# Entries supplied start

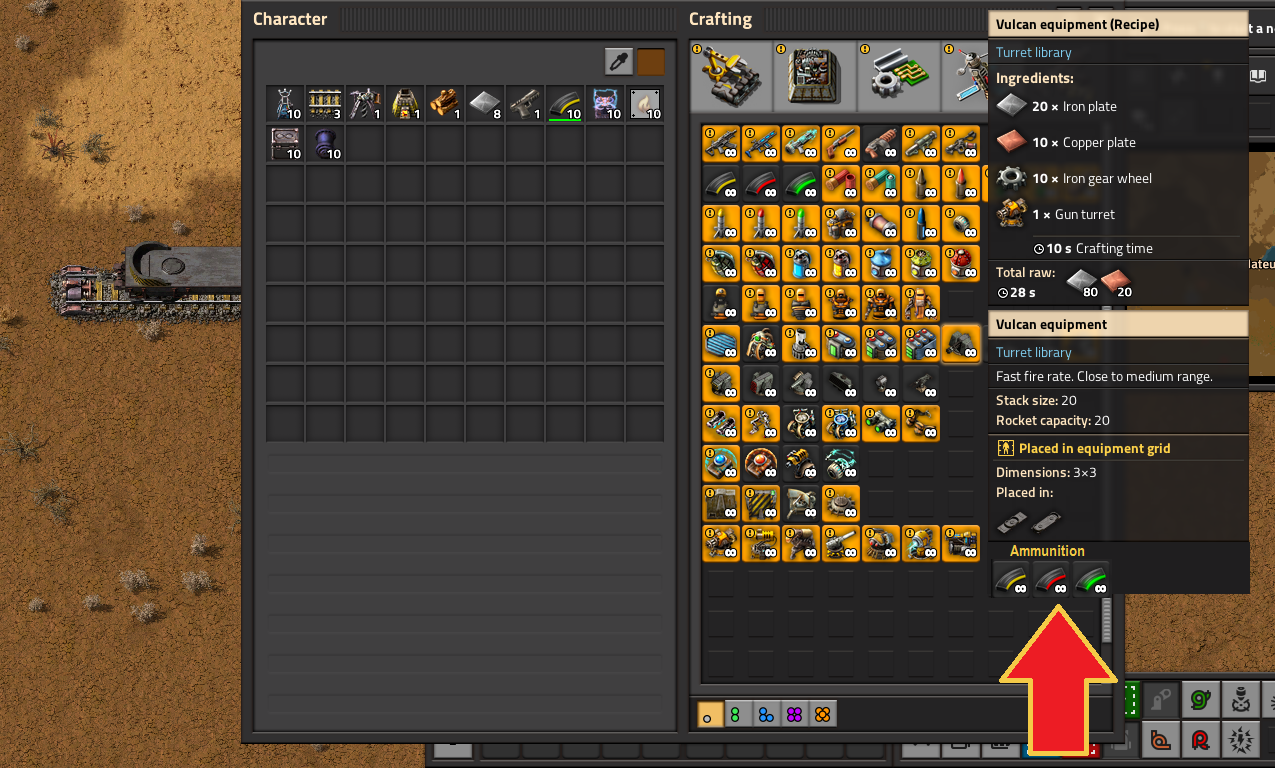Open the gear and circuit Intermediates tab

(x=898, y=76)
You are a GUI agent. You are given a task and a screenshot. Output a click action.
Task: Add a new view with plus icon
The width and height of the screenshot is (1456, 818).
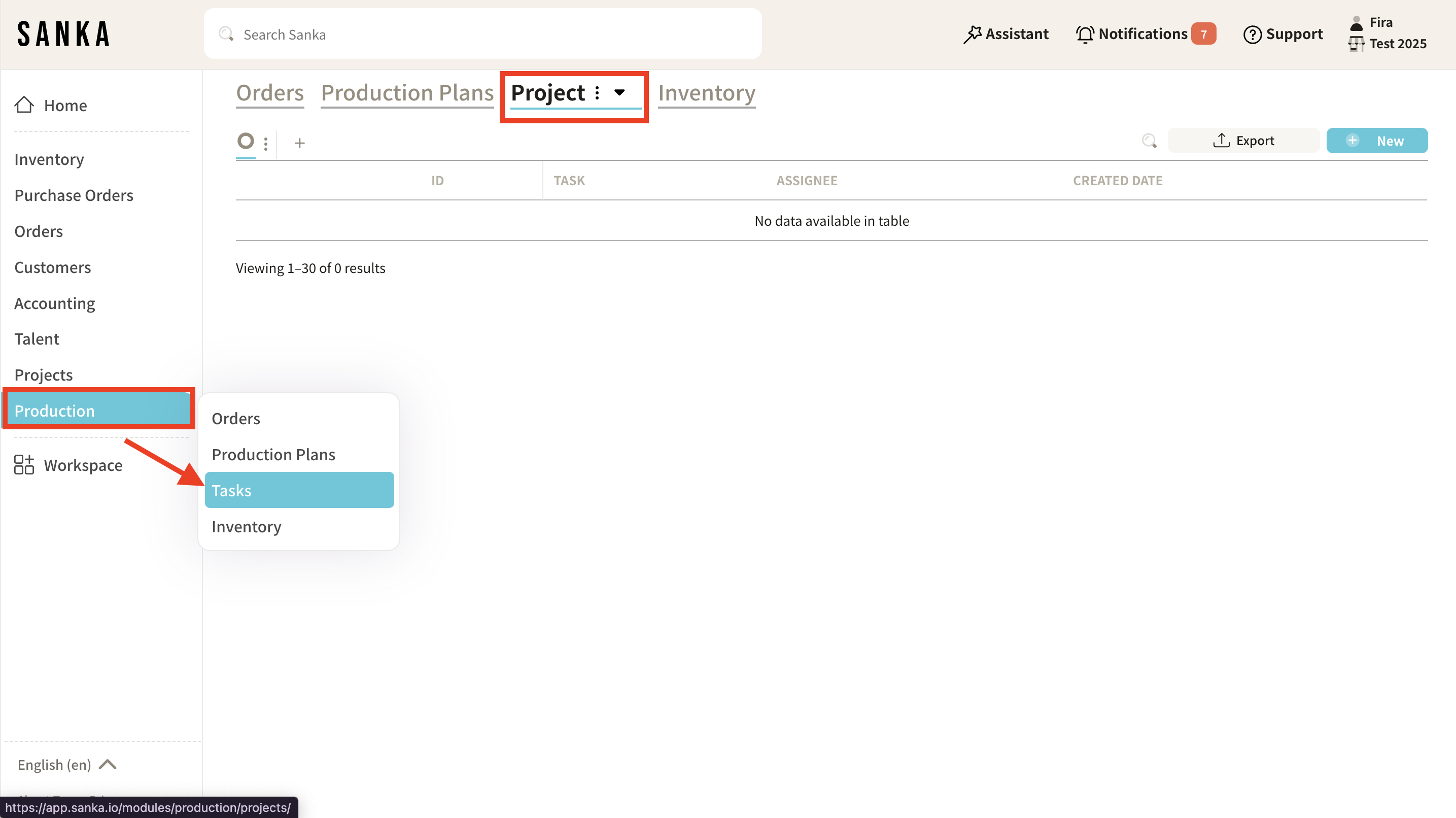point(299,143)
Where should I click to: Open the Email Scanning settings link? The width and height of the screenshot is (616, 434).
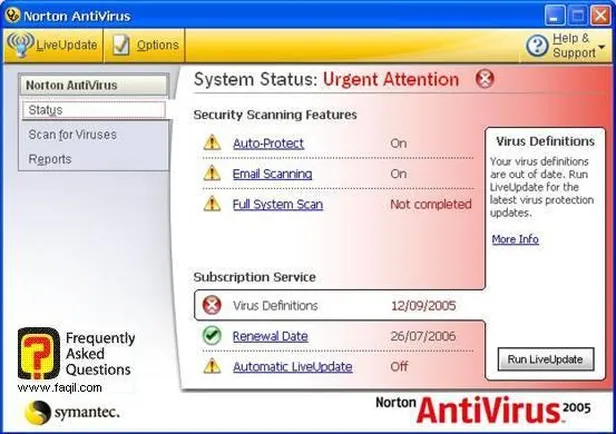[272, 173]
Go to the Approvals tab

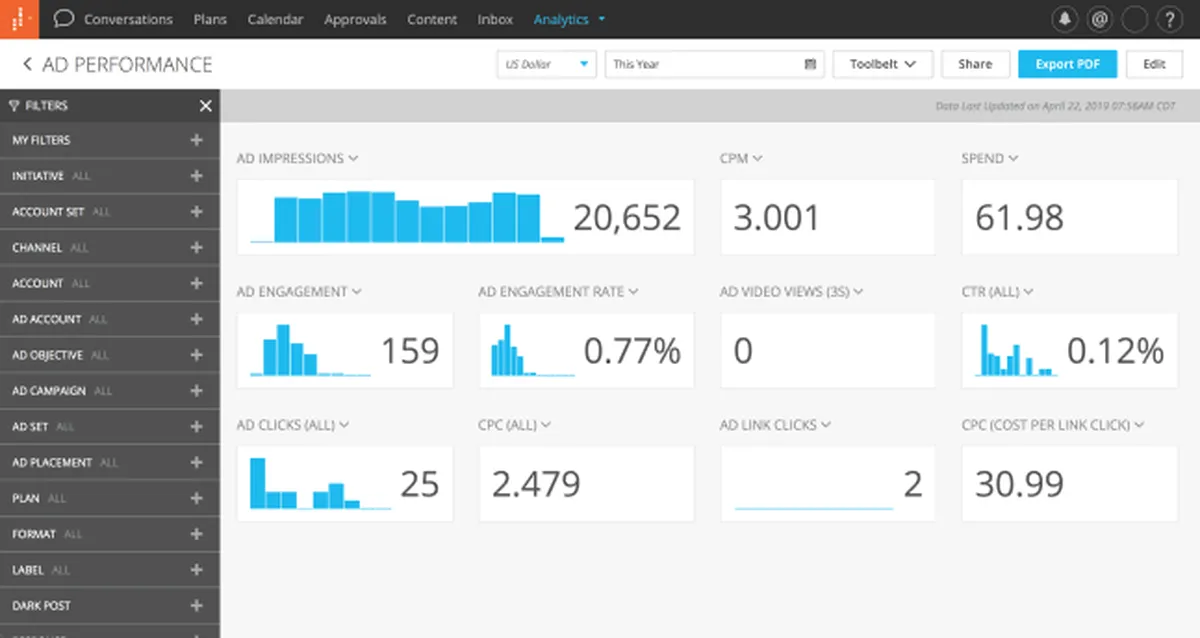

# Entries supplied end

Can you output all of the data above line for line, unchanged, with the pictures left out?

• _Final result_
Open the gear and circuit Intermediates tab

(x=898, y=76)
You are a GUI agent. You are given a task and a screenshot. Output a click action.
Task: Add a new view with plus icon
The width and height of the screenshot is (1456, 818).
point(299,143)
Where should I click to: Open the Email Scanning settings link? The width and height of the screenshot is (616, 434).
[272, 173]
Go to the Approvals tab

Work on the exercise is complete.